If no "success" is showable after 53 events, they check again after 106 events, and if then still no evidence, they try again after 152 events:
Event-driven analysis plan in the Moderna Ph3 trial (source)
If the "early efficacy" is shown, they will already publish the results and go with that (and without any safety follow up data!) to the Health Authorities, to get a speedy priority review and approval of the drug. Of course the study continues to follow up all vaccinated subjects for 2 years (why not longer??), but by then the vaccine is probably given already to ten thousand people or more. And remember, in case of Moderna, this is a mRNA vaccine that was never tried out in humans!! Extremely scary!

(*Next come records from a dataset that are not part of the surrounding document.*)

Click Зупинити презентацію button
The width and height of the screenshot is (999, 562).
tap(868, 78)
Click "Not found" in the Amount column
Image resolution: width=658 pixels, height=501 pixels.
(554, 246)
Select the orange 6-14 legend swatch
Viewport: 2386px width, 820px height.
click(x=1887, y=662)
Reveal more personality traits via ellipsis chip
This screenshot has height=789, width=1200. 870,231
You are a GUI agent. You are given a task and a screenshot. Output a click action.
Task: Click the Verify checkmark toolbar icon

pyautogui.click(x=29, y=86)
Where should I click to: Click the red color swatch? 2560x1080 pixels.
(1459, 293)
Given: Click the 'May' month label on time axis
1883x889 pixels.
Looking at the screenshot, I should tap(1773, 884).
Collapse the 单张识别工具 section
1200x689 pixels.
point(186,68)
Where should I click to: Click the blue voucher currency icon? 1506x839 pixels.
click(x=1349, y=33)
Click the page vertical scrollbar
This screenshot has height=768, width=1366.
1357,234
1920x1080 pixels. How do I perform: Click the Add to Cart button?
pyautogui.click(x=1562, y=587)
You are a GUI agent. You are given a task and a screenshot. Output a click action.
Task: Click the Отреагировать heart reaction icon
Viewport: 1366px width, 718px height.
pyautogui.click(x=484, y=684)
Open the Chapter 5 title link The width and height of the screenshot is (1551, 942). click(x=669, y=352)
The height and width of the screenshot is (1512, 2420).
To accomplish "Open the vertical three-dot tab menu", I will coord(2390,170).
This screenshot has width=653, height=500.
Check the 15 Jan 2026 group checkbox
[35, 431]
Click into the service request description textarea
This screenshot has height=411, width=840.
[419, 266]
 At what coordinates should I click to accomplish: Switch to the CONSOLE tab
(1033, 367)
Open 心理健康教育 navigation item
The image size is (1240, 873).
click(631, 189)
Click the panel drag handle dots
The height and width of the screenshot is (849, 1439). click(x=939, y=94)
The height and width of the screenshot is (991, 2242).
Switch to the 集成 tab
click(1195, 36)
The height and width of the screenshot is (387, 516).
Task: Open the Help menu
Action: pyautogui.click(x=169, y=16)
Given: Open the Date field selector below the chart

In fact, the vaccines will be so "safe" that the vaccine makers won´t cover any costs due to side-effects of their COVID-19 shots but will be indemnified in Europe and the USA (e.g. AstraZeneca or Sanofi have fixed such deals with the EU recently (7))! Don´t they trust in their own medications?? It is unacceptable that the taxpayers will have to pay those costs!
It is highly doubtable that the COVID-19 vaccine will be safe enough to take the risks of the vaccination, simply because there is not enough time to wait until very infrequent adverse effects will show up in clinical trials.
The overall mild disease COVID-19 (median infection fatality rate is 0,05% in people <70 (2)) does not require taking such risks. If you as a politician want to reduce deaths from COVID-19, it is much better to protect the high-risk group (very old and/or vulnerable people) and having them stay at home and minimize social contacts, then to risk 100.000s of serious adverse reactions from mass vaccination programs, let alone all the other, not only economic costs from the panic spread like depressions, missed focus on other diseases,...
PS: The #leofinance tag was added because covid-19 and the way it is acted upon impacts the economy of our world as we know it.